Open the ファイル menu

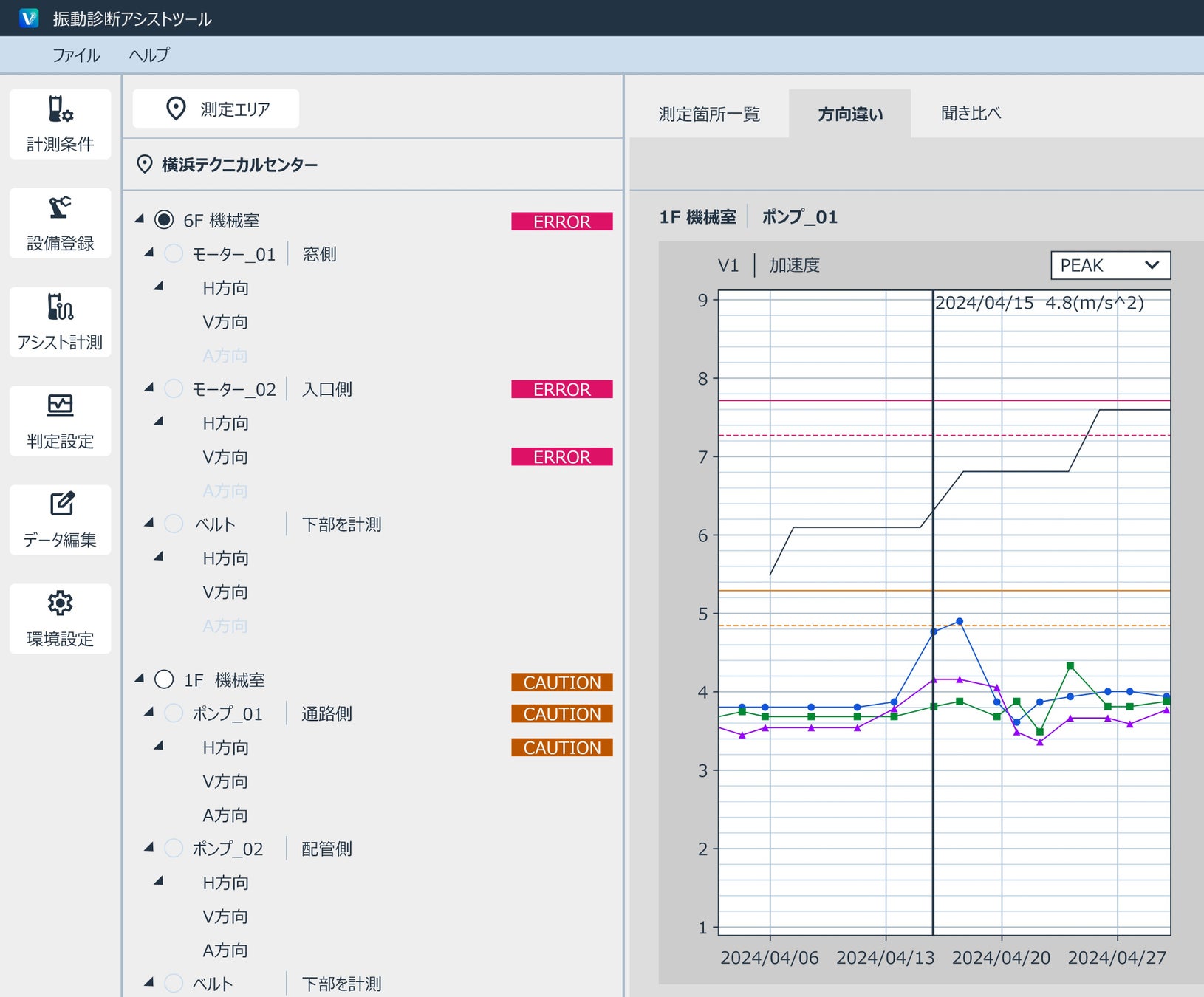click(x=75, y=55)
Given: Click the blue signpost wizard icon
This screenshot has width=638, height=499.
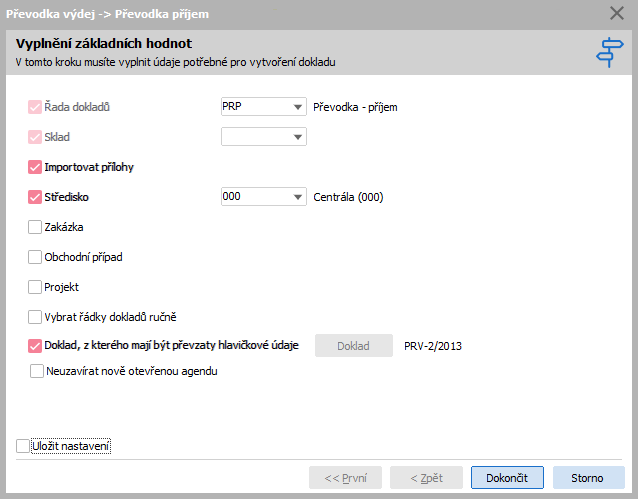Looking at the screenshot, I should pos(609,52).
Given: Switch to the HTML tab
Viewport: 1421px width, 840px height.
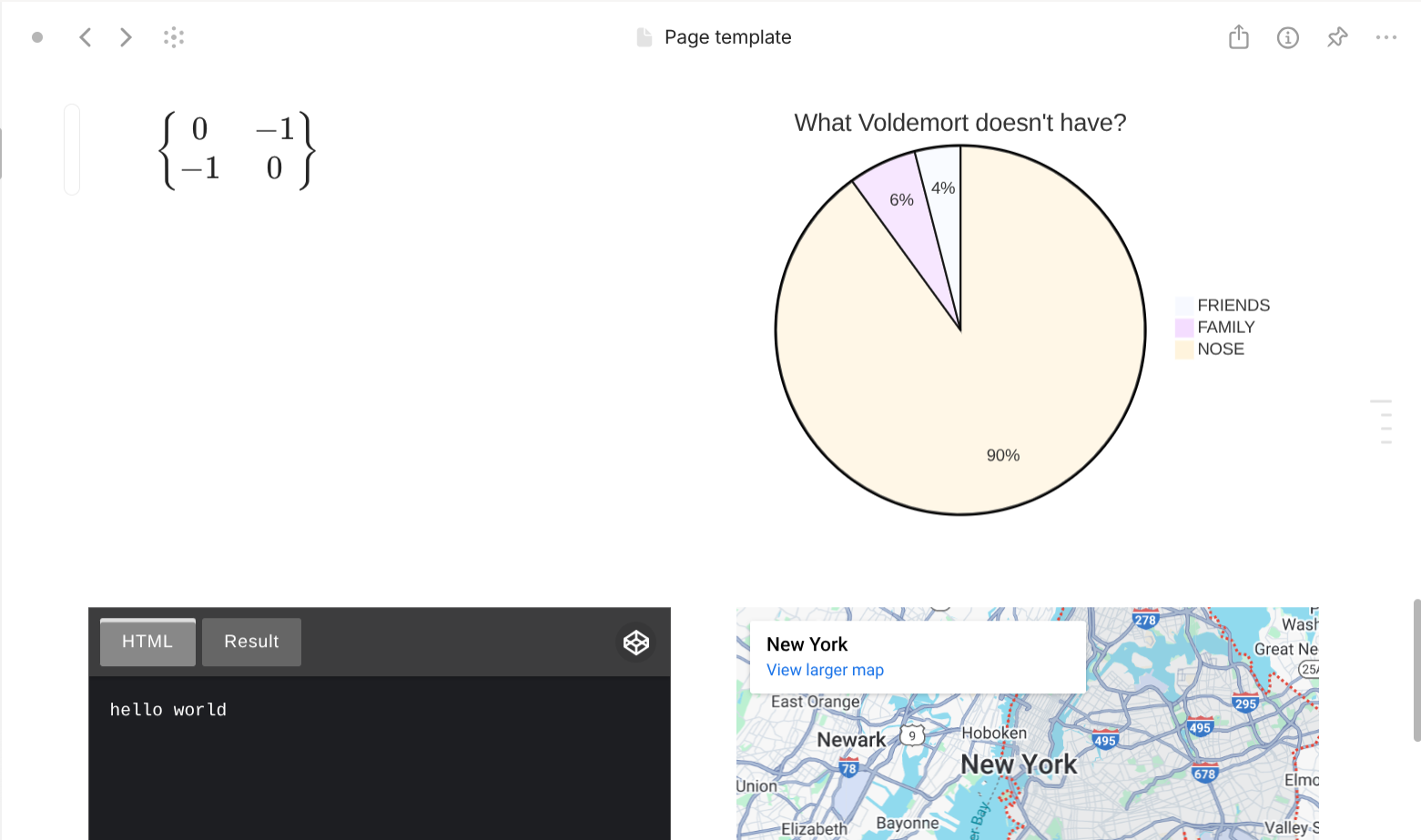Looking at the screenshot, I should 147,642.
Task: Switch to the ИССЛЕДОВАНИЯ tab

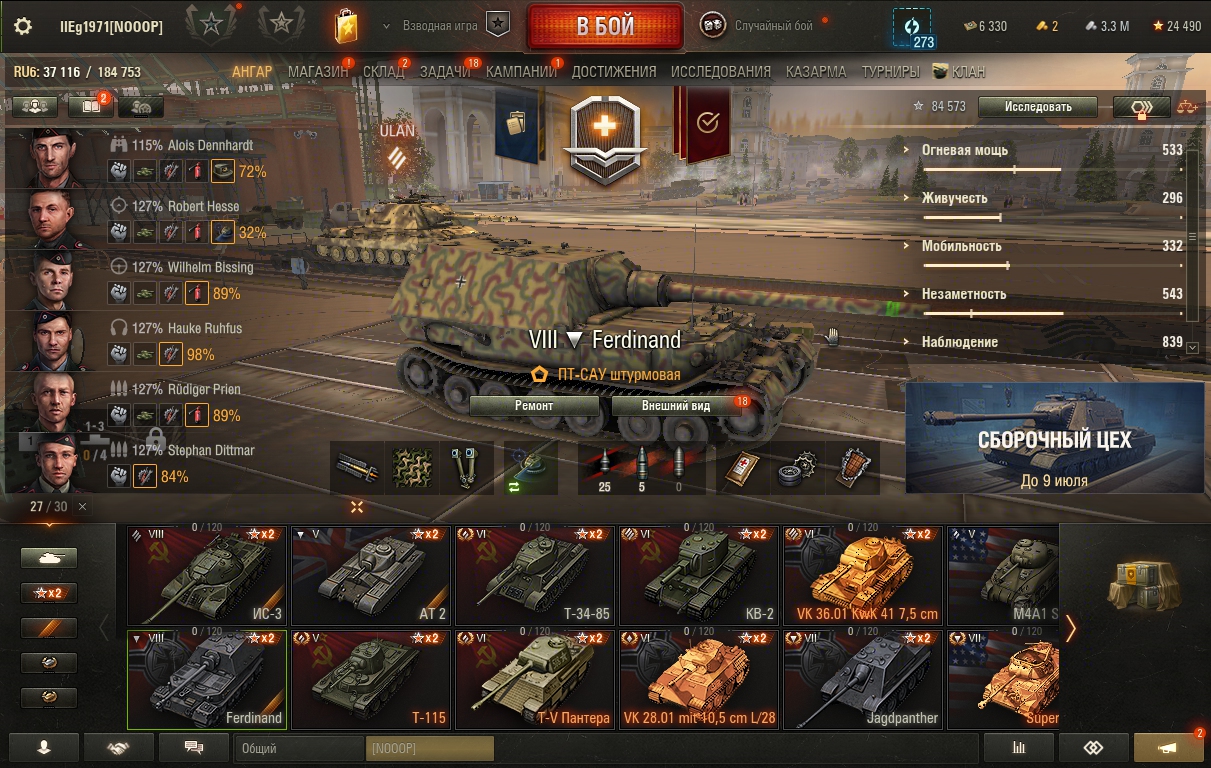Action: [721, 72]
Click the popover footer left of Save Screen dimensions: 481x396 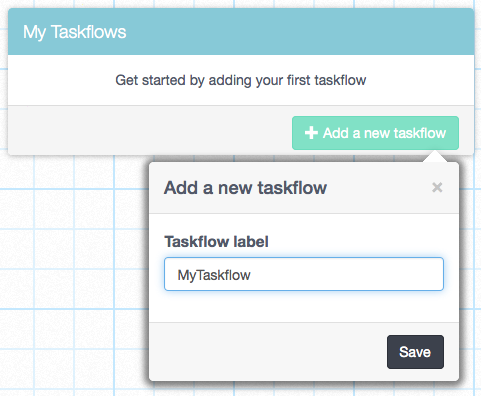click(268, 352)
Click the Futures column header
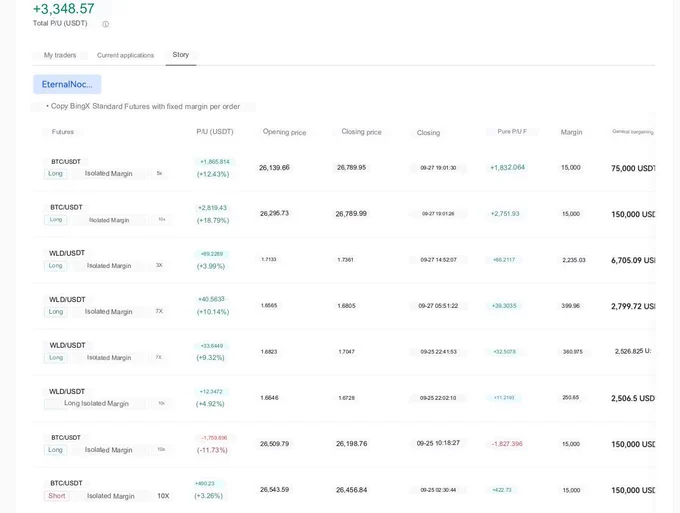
☆ ☆ ☆ ☆ ☆ ☆ ☆
What you have to do: Scan the material above. Return every line containing the string "Given".

Completed exercise:
Given: Click the blue signpost wizard icon
Given: Switch to the HTML tab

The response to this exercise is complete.